Channel TV, which approved TV Burp for ITV, said it had "taken care" to ensure the show was suitable for transmission.
But Ofcom said the choice of clips required more "careful consideration".
The clips were taken from Channel 4 series Born Survivor, in which Grylls claimed to cope alone in some of the world's most extreme environments.
Bear Grylls has faced accusations of faking scenes in his show
Channel TV argued that the two shows were broadcast at similar times and Hill's sense of humour and show format were "well established" with the audience.
It also said the turtle was not alive when it was roasted, but some viewers may have got that impression because Hill did not show it being killed.
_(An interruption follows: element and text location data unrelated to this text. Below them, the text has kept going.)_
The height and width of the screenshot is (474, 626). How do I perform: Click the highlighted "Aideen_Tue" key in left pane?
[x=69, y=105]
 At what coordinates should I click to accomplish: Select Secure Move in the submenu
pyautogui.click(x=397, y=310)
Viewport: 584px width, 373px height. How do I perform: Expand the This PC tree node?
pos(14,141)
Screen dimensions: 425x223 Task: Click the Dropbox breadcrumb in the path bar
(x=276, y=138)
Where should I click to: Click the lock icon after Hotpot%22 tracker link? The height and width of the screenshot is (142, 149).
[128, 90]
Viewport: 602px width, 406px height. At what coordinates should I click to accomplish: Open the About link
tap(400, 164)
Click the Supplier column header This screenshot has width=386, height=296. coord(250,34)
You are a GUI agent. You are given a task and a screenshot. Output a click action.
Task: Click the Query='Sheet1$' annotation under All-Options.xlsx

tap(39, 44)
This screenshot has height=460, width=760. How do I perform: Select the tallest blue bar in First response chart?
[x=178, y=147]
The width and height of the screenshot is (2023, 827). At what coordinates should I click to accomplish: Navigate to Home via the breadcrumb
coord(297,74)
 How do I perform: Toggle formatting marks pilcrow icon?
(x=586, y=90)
But due to the number of children in the audience, Ofcom said the clips were "inappropriately scheduled".
Meanwhile, images have emerged from the Bear Grylls programme that show a crew member dressed in a bear suit.
The Discovery Channel, which aired the show in the US under the name Man vs Wild, said the costume was hired "as a prank" by the crew and no footage of the bear costume was broadcast.
A statement from the network said: "The pranks that were filmed were just that, they were never intended for air, nor did they make the final cut."
Last week, it was reported that Discovery said it would ensure the survival show was "100% transparent" in future after conceding parts could have misled viewers.
That came after claims that the explorer spent nights in hotels rather than in the wild, and that some scenes were set up for him.
Discovery said some elements of the show were "not natural to the environment" and crew had received some assistance mainly for "health and safety concerns".